Datacentre consultants are concerned that electricity grids will be unable to cope with future power demand and that free air cooling is unlikely to be effective if the planet warms up

Datacentre consultants have raised concerns over the capability of power grids to support the energy needs of datacentres. Over half (55%) of the 700 datacentre consultants who took part in an online survey, conducted by independent research company Censuswide for Aggreko, expressed at least some concern about the capabilities of the local grid and energy infrastructure’s ability to meet current demand.

The survey, the results of which were published in Aggreko’s Mission critical report, found that consultants in France, Norway and Sweden were the most confident in their local grid connections. UK respondents had much lower confidence levels in their country’s power grid compared with other European nations (with the exception of the Netherlands), with just 28% believing the electricity grid was “very able” to meet current and future demand.

**What you need to do**:
A. Swap "power grids" for "electricity networks" in the passage on datacentre power concerns, and write out the part that opens with the words "Datacentre consultants are" and closes with "meet current demand.".
B. Put the records that run from the line containing "[Advertisement] (408, 617)" through the line containing "springtime (120, 770)" into a two-column CSV with the headers item and location. Give one row per record, holding its text and its answer, each in a single quoted field with line breaks replaced by spaces.
The records that come next are unrelated to the passage on datacentre power concerns.

Word and element location data:
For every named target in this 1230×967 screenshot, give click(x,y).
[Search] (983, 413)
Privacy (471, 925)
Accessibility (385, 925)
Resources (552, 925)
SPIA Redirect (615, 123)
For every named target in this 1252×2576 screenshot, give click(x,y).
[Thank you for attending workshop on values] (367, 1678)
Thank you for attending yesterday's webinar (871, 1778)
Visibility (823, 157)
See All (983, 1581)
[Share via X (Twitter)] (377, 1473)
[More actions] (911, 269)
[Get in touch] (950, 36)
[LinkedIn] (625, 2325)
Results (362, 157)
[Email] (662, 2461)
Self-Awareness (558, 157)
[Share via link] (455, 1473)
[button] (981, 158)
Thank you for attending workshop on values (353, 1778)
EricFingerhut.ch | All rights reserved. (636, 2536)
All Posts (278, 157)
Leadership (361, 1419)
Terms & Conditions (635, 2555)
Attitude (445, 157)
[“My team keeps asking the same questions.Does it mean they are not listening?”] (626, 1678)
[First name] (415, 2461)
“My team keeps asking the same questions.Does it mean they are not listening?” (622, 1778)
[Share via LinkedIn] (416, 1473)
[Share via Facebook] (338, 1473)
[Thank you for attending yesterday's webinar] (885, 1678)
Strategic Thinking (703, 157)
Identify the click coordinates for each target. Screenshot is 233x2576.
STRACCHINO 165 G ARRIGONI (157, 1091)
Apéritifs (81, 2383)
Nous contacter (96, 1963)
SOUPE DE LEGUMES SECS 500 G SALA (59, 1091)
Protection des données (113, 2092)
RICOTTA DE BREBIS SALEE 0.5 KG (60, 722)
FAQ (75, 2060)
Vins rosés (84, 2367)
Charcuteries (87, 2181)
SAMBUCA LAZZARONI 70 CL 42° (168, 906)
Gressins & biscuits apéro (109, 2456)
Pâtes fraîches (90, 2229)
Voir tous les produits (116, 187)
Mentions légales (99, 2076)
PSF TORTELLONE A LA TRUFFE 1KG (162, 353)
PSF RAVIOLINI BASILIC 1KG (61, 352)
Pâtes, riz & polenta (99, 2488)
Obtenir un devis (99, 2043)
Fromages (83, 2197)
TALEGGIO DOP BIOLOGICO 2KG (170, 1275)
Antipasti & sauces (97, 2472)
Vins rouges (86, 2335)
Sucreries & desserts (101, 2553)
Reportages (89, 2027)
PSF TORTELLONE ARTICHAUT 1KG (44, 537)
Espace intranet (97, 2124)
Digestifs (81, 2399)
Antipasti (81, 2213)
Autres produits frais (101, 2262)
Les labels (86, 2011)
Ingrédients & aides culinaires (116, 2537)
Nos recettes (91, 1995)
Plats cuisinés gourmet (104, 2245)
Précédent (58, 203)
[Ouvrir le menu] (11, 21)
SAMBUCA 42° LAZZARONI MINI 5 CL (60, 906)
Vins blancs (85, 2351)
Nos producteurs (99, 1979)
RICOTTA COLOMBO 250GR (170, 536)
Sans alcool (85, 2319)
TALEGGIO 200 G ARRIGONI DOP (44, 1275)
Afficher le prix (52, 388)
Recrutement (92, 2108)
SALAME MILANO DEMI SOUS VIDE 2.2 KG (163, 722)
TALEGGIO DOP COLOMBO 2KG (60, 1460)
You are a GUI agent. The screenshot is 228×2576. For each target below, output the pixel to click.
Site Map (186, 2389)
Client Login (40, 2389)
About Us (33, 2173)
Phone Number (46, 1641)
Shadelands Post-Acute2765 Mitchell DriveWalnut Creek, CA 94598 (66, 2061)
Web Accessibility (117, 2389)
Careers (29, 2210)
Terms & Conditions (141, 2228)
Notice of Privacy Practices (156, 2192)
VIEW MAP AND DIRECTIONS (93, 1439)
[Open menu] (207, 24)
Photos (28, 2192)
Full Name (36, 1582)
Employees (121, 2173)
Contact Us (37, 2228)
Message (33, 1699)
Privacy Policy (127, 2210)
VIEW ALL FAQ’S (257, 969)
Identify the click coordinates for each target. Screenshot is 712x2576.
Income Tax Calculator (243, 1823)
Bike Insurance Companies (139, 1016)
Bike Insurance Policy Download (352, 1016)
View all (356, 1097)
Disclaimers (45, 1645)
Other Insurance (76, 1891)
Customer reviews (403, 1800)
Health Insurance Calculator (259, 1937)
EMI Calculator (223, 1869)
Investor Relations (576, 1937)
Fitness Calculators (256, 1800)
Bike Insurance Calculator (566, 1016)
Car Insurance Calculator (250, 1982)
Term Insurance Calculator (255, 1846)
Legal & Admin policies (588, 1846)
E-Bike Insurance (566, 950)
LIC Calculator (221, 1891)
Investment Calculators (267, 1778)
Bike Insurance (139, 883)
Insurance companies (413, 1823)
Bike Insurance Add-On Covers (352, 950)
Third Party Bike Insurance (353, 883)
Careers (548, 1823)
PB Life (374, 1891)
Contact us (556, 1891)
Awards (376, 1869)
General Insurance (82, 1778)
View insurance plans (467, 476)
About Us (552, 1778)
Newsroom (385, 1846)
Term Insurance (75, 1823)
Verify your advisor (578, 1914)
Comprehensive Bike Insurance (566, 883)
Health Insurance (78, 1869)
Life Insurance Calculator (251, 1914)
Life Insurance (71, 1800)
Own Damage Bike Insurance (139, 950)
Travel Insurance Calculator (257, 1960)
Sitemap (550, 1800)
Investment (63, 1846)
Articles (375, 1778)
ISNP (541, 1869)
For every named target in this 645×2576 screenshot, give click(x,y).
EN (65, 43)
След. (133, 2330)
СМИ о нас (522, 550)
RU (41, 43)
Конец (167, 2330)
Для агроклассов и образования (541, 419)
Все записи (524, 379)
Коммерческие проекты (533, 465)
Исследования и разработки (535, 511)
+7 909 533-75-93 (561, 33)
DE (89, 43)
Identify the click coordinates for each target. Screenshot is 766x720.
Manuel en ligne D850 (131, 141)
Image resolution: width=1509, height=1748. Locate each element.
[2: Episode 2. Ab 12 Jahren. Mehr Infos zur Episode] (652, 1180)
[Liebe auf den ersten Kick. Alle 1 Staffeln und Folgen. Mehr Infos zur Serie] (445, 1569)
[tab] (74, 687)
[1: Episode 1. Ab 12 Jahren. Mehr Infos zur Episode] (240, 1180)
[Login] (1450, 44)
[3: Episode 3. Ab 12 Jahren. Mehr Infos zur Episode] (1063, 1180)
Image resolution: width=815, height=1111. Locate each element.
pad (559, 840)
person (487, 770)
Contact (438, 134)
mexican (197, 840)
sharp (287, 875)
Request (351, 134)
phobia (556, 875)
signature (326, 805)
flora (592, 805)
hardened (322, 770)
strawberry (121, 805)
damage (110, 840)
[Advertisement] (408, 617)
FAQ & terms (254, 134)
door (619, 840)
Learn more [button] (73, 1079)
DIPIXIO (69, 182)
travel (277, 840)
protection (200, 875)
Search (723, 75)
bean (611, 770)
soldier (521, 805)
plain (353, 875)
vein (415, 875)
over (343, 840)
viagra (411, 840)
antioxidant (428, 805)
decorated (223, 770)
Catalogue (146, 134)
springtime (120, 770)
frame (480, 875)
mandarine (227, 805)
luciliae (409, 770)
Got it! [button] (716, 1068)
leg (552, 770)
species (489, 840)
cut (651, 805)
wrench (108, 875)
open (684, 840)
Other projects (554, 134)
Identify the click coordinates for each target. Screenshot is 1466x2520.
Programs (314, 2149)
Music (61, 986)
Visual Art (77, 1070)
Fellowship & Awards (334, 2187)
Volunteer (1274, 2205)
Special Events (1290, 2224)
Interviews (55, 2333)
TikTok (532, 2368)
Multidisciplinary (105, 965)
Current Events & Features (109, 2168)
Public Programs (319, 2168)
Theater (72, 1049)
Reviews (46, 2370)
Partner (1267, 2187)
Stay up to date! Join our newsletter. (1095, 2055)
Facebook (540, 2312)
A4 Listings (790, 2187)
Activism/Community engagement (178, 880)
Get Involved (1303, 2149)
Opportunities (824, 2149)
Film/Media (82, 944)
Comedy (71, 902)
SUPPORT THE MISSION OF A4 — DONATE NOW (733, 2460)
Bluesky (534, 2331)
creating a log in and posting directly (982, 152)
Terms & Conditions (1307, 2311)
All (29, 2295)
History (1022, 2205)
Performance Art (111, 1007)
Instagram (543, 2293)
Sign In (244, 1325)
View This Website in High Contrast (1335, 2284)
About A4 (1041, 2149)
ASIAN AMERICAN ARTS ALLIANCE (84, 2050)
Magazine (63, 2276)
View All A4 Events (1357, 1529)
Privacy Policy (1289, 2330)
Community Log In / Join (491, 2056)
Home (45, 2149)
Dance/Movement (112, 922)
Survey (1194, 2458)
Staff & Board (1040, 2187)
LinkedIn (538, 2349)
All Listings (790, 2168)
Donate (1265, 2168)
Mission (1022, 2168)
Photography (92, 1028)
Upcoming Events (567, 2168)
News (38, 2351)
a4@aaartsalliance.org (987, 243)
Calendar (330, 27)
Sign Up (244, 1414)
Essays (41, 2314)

**Answers to the problems**:
A.
Datacentre consultants are concerned that electricity grids will be unable to cope with future power demand and that free air cooling is unlikely to be effective if the planet warms up

Datacentre consultants have raised concerns over the capability of electricity networks to support the energy needs of datacentres. Over half (55%) of the 700 datacentre consultants who took part in an online survey, conducted by independent research company Censuswide for Aggreko, expressed at least some concern about the capabilities of the local grid and energy infrastructure’s ability to meet current demand.

B.
item,location
"[Advertisement]","(408, 617)"
"FAQ & terms","(254, 134)"
"door","(619, 840)"
"Learn more [button]","(73, 1079)"
"DIPIXIO","(69, 182)"
"travel","(277, 840)"
"protection","(200, 875)"
"Search","(723, 75)"
"bean","(611, 770)"
"soldier","(521, 805)"
"plain","(353, 875)"
"vein","(415, 875)"
"over","(343, 840)"
"viagra","(411, 840)"
"antioxidant","(428, 805)"
"decorated","(223, 770)"
"Catalogue","(146, 134)"
"springtime","(120, 770)"